Give back exactly the line containing "Where should I click to: Click the search" together with all the lines after it, ending at the final line below.
============
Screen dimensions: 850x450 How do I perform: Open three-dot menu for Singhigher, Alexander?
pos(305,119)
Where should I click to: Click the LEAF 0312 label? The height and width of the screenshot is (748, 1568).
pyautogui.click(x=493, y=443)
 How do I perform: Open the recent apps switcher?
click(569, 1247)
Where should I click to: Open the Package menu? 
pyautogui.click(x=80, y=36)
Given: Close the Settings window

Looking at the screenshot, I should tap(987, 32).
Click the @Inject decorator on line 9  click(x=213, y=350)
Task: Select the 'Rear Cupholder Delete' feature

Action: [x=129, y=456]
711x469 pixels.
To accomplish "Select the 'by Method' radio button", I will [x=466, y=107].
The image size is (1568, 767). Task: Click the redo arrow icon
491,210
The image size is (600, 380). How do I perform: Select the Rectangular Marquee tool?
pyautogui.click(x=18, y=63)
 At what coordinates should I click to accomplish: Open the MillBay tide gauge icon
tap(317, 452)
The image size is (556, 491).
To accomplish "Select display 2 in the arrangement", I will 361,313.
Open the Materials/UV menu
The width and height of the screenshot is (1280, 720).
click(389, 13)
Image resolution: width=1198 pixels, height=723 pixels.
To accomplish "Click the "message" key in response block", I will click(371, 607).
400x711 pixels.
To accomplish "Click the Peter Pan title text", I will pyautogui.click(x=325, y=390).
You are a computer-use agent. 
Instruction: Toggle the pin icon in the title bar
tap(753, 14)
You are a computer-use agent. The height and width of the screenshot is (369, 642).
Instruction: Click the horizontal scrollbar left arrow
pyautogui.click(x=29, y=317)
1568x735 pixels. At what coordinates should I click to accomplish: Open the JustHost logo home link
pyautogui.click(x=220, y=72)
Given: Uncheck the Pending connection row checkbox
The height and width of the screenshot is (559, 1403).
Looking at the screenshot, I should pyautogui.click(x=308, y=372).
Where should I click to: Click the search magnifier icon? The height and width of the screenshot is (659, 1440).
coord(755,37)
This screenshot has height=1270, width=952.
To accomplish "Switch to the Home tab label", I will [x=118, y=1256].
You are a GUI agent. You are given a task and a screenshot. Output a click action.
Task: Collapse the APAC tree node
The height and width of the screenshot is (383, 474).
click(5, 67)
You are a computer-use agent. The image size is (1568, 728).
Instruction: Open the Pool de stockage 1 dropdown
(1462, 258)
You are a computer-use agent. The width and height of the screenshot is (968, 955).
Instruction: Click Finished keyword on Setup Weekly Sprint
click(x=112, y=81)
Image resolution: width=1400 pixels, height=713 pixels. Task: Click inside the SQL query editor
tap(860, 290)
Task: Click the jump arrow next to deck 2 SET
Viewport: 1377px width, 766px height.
============
# Answer
Where should I click to: Click the search magnifier icon? The height and width of the screenshot is (659, 1440).
coord(755,37)
This screenshot has height=1270, width=952.
To accomplish "Switch to the Home tab label", I will [x=118, y=1256].
You are a GUI agent. You are given a task and a screenshot. Output a click action.
Task: Collapse the APAC tree node
The height and width of the screenshot is (383, 474).
click(5, 67)
You are a computer-use agent. The image size is (1568, 728).
Instruction: Open the Pool de stockage 1 dropdown
(1462, 258)
You are a computer-use agent. The width and height of the screenshot is (968, 955).
Instruction: Click Finished keyword on Setup Weekly Sprint
click(x=112, y=81)
Image resolution: width=1400 pixels, height=713 pixels. Task: Click inside the SQL query editor
tap(860, 290)
Task: Click the jump arrow next to deck 2 SET
Viewport: 1377px width, 766px height.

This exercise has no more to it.